The 1980 and 1981 LS model (which was intended to be the "300") featured an aerodynamic-appearing nosecone (nearly identical to that on the Mirada) with a "crosshair" grille. Other features of this model were the deletion of the vinyl roof cover and a monotone color exterior.

The second-generation Cordoba sales were down substantially. The U.S. automobile industry's downsizing of vehicles also affected personal luxury models. For example, the Chevrolet Monte Carlo shrank in size in 1978 and the Ford Thunderbird was downsized for the 1980 model year.

With changes in the marketplace, Chrysler increasingly concentrated on its compact, front wheel drive models with four and six-cylinder engines. The Cordoba was discontinued in 1983.

=== Production figures ===

|  | Yearly Total |
|---|---|
| 1980 | 46,406 |
| 1981 | 20,293 |
| 1982 | 14,898 |
| 1983 | 13,471 |
| Total | 95,068 |

===Powertrains===
The 225 CID Slant-6 was standard and the 318 CID V8 optional for the 1981 through 1983 model years.

| engine displacement, type, carburetor type | max. motive power at rpm | max. torque at rpm | transmission |
| 225 cu in (3,687 cc) Slant 6 I6 1-barrel | 90 bhp (67 kW; 91 PS) (1980) 85 bhp (63 kW; 86 PS) (1981–83) @ 3600 | 160 lb⋅ft (217 N⋅m) (1980) 165 lb⋅ft (224 N⋅m) (1981–83) @ 1600 | 3-speed A904 automatic |
| 318 cu in (5,211 cc) LA V8 2-barrel | 120 bhp (89 kW; 122 PS) (1980) 130 bhp (97 kW; 132 PS) (1981–84) @ 3600 | 245 lb⋅ft (332 N⋅m) (1980) 230 lb⋅ft (312 N⋅m) (1981–83) @ 1600 |

==NASCAR==

Both the first- and second-generation Cordobas appeared in NASCAR. Ed Negre campaigned on occasion during the 1978 and 1979 seasons.
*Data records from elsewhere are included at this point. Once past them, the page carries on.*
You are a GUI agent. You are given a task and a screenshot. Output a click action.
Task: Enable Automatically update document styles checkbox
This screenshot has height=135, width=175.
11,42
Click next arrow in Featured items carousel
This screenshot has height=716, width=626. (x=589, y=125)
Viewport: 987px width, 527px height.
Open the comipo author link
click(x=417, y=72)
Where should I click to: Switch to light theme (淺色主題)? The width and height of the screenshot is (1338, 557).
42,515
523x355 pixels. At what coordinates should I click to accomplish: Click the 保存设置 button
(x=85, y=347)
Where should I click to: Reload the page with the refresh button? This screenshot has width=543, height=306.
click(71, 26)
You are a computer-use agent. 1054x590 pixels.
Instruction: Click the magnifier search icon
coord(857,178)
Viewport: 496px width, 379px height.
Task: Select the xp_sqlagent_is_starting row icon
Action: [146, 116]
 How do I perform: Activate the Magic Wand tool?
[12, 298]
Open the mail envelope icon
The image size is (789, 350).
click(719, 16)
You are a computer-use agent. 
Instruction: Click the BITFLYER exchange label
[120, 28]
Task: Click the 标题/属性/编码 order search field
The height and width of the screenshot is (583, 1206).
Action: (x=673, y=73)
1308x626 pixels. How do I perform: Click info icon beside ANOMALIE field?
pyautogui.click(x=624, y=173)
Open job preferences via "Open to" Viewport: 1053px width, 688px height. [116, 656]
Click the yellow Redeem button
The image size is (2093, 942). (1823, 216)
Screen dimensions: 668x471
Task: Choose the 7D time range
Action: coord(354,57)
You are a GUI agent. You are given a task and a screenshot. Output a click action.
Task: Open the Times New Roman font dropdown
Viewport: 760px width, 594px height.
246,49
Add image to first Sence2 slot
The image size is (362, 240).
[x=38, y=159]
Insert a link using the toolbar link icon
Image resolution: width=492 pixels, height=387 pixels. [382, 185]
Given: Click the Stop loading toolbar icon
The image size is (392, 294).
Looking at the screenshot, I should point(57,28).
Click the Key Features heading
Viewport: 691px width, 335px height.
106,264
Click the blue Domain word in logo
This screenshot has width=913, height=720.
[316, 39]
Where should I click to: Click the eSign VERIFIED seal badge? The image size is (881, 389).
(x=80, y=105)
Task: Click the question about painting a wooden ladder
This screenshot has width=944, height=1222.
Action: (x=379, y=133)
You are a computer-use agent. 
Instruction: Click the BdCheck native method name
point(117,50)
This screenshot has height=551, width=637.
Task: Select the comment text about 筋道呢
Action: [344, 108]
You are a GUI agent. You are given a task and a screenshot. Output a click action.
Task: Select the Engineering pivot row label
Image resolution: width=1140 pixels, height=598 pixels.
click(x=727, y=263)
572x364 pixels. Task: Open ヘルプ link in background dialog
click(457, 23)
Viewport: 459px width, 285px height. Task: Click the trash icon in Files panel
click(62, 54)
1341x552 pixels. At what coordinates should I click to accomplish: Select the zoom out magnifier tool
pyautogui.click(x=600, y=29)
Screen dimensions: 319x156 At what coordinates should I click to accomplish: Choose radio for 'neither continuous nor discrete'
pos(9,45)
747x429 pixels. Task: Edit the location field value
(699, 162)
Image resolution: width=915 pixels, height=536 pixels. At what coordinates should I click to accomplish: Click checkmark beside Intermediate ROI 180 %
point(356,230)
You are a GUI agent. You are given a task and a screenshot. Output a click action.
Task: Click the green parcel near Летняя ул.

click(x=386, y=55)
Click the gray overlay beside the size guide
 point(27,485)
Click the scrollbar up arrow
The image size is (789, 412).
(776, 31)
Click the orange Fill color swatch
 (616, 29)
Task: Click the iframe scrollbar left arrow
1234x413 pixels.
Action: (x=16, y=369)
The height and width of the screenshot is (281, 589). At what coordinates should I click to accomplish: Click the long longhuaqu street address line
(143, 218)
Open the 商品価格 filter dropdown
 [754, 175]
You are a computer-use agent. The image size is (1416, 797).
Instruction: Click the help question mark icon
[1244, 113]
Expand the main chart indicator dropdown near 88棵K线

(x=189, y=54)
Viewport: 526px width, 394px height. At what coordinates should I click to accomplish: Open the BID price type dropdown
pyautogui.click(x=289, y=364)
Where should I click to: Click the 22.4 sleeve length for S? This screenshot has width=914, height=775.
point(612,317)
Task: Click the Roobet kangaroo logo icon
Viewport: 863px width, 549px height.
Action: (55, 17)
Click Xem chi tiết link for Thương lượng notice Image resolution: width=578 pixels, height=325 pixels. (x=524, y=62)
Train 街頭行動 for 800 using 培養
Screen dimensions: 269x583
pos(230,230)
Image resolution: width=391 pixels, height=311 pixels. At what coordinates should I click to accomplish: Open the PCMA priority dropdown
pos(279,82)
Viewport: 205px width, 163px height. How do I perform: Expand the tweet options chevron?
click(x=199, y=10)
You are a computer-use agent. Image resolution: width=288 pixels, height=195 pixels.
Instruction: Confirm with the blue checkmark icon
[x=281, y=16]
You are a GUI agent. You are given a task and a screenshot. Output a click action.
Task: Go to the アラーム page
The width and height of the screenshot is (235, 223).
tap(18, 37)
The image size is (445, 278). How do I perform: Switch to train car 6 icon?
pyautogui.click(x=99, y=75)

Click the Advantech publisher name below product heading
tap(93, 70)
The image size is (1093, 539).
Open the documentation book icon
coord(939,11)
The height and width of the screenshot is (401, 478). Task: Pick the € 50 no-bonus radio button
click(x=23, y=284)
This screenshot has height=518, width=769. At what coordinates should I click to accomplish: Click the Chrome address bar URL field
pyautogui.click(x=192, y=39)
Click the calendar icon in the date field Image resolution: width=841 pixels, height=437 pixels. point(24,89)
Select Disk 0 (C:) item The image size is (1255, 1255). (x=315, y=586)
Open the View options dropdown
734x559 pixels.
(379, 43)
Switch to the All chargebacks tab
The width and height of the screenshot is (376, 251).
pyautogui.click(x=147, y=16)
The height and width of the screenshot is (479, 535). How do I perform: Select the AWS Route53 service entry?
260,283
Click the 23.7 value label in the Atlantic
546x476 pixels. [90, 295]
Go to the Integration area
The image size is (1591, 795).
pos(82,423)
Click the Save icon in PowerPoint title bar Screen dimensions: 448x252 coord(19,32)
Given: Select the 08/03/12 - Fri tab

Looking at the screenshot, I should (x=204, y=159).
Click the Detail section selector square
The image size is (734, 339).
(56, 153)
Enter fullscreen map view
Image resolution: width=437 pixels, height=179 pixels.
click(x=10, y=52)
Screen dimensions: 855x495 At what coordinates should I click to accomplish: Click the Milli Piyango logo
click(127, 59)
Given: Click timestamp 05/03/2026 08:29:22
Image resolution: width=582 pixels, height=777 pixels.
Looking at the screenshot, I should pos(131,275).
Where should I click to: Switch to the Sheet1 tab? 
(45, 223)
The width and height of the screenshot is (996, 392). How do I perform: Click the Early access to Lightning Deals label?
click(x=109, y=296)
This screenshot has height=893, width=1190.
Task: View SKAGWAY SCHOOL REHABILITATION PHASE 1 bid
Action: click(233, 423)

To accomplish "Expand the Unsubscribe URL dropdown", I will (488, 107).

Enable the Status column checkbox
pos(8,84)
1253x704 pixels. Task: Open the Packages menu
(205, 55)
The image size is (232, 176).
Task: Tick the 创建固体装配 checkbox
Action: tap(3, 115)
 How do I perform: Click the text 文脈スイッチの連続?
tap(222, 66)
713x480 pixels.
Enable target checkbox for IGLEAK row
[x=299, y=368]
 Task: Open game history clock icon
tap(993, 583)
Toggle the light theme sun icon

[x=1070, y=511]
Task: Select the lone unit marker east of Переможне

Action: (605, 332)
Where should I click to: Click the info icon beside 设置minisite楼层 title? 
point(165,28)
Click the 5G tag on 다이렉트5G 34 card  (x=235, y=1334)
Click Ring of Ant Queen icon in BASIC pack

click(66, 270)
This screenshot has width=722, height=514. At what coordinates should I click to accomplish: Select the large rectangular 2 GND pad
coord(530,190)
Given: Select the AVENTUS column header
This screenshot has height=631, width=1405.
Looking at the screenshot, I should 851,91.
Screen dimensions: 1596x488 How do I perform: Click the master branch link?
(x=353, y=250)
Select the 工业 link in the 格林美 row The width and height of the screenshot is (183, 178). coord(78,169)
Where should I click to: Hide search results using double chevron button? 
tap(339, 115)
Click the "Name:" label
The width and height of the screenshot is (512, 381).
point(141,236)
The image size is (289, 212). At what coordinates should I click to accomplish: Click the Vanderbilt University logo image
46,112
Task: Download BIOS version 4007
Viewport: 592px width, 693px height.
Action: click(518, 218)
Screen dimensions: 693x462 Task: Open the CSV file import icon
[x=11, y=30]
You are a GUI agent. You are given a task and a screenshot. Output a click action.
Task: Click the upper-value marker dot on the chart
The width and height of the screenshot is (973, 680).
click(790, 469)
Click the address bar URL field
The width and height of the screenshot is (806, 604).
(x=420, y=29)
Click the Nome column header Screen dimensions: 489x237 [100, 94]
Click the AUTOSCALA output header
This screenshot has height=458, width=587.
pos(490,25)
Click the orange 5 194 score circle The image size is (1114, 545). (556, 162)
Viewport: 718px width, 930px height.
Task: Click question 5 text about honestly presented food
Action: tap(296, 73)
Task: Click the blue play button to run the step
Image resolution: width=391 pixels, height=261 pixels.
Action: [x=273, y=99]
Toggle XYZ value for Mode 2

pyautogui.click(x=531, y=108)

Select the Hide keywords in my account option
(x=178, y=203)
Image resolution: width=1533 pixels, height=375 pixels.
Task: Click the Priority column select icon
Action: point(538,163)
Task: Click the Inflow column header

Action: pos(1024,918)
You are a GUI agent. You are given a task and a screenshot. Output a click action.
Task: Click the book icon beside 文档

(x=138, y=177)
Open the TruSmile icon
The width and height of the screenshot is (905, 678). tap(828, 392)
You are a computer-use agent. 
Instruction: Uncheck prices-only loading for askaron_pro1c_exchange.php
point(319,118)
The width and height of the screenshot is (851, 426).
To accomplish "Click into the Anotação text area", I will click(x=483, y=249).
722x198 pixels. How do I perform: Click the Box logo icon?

Buddy Arrington ran a second-generation car in the 1982 through 1984 seasons, alternating with Dodge Miradas and Chrysler Imperials. The Cordoba was no more aerodynamic than the other Mopars. The owner/driver never won a race, but was "able to collect 26 top 10s and $334,000 in career earnings."

==Collectibility==
There are examples of Chrysler Cordobas available for collectors. However, the cars were not viewed as valuable or worth saving after the 1990s, with good examples going to the scrap yards. There is not much aftermarket support for these vehicles so collectors may encounter challenges if a complete restoration is needed.

Regarding the 300 version, Consumer Guide described in 2007 that "the '79 could become a minor collectible in the distant future, but LS prospects seem slim to non-existent at this time."